The disparity is tilting the market in favour of larger, vertically integrated companies, according to Drax Power, which is partly the result of the credit-intensive nature of the subsidy regime. The warning over the design of the market was contained in a response filed by Drax – which runs the largest single unit of generation under the RO – to an initial statement of issues published by the Competition and Markets Authority (CMA) as part of its recently launched inquiry into the UK energy market.
“ROC [renewables obligation certificate] buying is credit intensive for smaller retail and generation businesses, where cash-flow is a material influence in their commodity buying behaviour,” Drax said.
This is because the recycle cash value of a ROC is not retrieved by suppliers until five months after the end of a given RO compliance period (CP).
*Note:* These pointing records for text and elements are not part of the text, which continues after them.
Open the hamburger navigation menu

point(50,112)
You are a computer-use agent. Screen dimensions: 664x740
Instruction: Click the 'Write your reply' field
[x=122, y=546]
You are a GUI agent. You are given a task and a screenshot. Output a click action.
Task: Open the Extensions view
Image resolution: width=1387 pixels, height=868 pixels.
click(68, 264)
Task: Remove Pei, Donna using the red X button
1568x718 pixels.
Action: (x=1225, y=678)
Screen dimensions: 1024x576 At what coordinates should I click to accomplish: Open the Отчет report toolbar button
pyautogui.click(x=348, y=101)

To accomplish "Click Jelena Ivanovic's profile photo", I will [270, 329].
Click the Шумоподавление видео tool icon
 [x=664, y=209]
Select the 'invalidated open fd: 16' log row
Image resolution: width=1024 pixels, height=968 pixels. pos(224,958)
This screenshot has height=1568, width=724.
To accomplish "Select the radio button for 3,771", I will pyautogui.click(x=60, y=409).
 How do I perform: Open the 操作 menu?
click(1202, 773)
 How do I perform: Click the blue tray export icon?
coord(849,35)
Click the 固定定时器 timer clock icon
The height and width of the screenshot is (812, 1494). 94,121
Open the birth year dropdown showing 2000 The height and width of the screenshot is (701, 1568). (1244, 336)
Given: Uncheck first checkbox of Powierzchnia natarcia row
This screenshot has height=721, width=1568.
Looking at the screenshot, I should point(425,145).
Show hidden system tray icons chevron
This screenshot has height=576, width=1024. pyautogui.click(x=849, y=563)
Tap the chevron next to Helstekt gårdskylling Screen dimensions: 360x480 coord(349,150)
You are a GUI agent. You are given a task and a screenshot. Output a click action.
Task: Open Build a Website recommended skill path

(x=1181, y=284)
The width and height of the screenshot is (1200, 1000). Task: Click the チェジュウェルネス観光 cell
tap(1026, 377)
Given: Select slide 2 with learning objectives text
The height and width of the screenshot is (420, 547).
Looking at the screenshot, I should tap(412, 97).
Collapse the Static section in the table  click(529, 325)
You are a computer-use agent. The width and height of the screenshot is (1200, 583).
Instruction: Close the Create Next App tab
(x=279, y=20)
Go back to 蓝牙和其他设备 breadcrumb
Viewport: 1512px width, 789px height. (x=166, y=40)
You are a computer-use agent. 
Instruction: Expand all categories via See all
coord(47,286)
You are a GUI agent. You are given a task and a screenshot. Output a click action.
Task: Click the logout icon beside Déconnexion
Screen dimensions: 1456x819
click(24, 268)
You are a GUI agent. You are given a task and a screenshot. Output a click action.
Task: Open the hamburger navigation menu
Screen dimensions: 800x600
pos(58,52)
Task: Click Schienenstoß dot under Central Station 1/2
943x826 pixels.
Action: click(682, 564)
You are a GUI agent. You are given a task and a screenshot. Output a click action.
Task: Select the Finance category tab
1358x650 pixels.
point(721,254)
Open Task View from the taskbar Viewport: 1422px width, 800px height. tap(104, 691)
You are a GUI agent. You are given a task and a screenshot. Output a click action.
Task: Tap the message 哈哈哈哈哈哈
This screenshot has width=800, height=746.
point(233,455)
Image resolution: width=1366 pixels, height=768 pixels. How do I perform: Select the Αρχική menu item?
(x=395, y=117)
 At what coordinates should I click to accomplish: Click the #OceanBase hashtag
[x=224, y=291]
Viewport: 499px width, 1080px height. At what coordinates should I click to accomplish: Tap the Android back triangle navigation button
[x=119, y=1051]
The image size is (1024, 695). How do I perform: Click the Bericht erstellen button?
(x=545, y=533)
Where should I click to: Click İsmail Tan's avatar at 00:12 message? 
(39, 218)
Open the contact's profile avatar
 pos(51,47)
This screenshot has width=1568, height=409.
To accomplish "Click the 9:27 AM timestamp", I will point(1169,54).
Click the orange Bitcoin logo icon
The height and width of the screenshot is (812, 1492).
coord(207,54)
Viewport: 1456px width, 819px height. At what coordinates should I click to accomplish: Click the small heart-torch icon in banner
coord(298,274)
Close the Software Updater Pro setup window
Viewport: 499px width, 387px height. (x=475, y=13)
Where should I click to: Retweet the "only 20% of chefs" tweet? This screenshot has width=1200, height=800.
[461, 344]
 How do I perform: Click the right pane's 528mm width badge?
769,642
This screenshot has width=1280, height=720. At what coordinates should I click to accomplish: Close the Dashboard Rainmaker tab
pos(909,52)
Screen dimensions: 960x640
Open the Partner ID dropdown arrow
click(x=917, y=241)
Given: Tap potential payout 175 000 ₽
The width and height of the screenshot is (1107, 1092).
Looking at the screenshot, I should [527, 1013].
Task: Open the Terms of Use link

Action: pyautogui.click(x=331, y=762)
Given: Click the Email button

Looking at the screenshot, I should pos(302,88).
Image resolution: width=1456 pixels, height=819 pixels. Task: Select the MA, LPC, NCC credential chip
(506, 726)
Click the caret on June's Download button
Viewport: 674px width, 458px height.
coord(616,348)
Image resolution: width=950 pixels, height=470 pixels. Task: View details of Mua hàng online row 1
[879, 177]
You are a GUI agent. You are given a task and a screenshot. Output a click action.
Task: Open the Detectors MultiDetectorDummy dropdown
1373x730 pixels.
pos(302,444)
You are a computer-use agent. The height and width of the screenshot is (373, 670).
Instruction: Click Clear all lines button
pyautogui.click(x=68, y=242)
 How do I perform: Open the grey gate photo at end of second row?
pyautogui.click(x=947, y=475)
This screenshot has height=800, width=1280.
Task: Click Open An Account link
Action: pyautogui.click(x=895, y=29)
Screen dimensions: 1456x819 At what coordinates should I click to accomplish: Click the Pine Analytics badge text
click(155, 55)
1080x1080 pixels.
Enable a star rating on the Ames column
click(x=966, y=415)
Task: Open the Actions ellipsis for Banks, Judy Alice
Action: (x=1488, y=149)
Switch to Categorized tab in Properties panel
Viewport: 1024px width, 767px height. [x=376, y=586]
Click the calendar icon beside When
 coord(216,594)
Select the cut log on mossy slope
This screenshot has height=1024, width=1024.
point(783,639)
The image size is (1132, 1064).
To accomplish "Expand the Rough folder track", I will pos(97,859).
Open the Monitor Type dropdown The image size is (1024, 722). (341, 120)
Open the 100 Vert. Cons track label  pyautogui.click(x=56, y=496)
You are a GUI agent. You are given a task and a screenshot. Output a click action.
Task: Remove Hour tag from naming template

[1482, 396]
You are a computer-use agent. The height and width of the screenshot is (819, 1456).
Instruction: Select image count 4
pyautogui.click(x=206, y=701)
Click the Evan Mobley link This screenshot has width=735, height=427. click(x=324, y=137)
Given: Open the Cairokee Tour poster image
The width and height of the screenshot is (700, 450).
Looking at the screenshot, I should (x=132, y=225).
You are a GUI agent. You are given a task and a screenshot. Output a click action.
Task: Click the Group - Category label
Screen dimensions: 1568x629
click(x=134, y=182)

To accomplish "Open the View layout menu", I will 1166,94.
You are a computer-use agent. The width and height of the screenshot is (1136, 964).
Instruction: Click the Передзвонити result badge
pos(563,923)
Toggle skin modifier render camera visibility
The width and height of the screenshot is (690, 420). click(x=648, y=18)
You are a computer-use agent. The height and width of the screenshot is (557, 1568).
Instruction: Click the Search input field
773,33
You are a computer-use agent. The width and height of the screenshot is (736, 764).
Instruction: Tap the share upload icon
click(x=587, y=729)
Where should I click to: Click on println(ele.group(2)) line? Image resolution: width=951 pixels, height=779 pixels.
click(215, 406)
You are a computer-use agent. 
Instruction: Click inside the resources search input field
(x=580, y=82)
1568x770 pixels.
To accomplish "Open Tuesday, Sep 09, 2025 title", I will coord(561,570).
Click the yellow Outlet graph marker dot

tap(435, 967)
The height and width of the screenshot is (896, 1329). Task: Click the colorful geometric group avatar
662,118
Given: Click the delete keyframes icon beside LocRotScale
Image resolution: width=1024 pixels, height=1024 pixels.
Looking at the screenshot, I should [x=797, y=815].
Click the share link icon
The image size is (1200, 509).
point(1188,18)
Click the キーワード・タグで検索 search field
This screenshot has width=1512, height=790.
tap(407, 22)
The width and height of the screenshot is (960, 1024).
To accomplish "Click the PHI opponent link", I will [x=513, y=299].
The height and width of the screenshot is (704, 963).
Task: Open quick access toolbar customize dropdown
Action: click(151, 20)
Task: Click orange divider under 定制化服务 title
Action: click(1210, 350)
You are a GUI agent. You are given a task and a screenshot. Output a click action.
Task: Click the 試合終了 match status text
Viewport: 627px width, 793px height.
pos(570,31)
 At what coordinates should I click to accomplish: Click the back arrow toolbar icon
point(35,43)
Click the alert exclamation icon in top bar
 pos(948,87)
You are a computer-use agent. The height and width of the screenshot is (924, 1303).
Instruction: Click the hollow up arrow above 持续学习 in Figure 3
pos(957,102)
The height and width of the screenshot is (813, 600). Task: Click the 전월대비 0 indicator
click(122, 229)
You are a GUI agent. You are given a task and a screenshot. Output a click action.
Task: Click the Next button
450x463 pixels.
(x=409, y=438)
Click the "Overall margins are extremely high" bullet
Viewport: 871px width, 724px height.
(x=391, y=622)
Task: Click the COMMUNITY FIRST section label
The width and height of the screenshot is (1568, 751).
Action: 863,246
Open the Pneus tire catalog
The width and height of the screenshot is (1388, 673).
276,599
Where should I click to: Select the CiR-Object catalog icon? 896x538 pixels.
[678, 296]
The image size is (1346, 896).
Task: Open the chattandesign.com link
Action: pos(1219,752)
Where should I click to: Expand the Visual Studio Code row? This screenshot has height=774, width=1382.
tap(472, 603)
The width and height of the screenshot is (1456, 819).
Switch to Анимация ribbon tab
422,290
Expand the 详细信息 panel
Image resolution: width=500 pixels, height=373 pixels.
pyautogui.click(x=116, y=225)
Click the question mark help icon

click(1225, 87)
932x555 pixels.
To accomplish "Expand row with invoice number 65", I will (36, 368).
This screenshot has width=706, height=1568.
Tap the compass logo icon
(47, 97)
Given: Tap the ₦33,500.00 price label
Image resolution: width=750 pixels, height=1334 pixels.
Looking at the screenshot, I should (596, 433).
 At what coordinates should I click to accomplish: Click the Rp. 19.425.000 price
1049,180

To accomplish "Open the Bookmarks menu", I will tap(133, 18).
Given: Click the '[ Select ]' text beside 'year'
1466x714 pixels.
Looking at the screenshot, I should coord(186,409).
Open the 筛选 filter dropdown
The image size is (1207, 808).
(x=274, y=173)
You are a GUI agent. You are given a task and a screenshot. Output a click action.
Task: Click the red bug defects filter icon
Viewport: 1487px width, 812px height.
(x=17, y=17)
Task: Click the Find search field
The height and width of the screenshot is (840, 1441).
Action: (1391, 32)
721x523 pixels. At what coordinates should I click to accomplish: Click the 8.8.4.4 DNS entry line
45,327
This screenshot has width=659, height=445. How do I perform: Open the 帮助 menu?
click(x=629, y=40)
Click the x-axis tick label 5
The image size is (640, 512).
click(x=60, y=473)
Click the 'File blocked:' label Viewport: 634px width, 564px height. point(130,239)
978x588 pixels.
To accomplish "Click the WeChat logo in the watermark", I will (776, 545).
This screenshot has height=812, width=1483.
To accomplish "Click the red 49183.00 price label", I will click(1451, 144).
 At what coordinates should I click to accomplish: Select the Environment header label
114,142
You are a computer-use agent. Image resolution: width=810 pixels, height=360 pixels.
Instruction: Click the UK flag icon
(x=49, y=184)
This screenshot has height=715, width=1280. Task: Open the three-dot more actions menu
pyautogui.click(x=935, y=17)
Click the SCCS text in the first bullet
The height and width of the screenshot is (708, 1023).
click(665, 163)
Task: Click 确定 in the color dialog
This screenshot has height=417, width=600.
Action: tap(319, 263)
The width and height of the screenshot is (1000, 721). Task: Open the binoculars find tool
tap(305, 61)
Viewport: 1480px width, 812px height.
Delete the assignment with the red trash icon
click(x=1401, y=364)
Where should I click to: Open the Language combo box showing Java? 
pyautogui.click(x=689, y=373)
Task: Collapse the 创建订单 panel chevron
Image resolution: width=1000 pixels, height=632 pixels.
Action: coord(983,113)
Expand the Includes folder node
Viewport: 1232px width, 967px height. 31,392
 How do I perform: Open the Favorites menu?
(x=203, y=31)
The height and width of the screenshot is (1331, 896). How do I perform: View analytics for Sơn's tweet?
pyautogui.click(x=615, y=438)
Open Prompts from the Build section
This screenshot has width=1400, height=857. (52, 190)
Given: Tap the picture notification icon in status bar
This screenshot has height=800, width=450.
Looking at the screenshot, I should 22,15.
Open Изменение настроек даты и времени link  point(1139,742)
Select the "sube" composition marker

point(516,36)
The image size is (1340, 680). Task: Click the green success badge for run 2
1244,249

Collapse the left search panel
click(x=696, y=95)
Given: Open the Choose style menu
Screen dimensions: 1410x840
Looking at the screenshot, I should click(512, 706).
CPs run for 12 months beginning April 1. Therefore there is a “natural bias” to defer contracting ROCs until late in a CP for the supplier, because of the delay in cashing in.
This hits renewable generation units in the pocket, Drax said – unless they are part of a larger vertically integrated operation, which prevents any such exposure to the potential market design flaw.
“All the Big Six have their own ‘in-house’ renewable projects competing for future ROC redemption capacity,” Drax said.
“Companies hold on to this option to self-supply ROCs to meet [their] own target RO level through own projects, and only seek to buy when it is clear that their own projects will not meet their ROC requirements.
“This concentrates ROC buying activity later in the compliance period, and reduces future trading of ROCs for subsequent compliance periods.”
One RO market participant, despite agreeing with the credit intensiveness of the RO, said there were steps suppliers could take to ease the possible burden for smaller generators: “ROC buying is credit intensive; as such, cost of capital is factored into ROC pricing,” he said. “But suppliers are there to smooth the cash-flow for generators as they receive payment in the form of the RO from retail customers, which they can use to contract ROCs from generators on a monthly basis.”
The CMA investigation will delve into areas where the authority feels competition is failing to produce value for consumers. Key areas that have been identified include opaque pricing and low liquidity in the electricity market as well as vertical integration and the dominance of large incumbent utilities. This could see the authority take aim on areas such as the RO.
The plight of smaller renewables generators has long been a concern in the UK electricity market. In 2012, the market for power purchase agreements (PPA) – which act as smaller suppliers’ preferred route to market by guaranteeing an income stream for their electricity and, as is most often the case, their ROCs as well – came under the spotlight in the wake of a deterioration in commercial terms offered by the major suppliers ( see sister publication EDEM 6 July 2012 ).
The UK government then took the step of amending its energy bill, which at the time was still moving through parliament, by enabling the establishment of a scheme obliging suppliers to buy electricity from renewable generators under specific conditions if they were unable to agree a commercial contract ( see sister publication EDEM 19 July 2013 ). Jamie Stewart.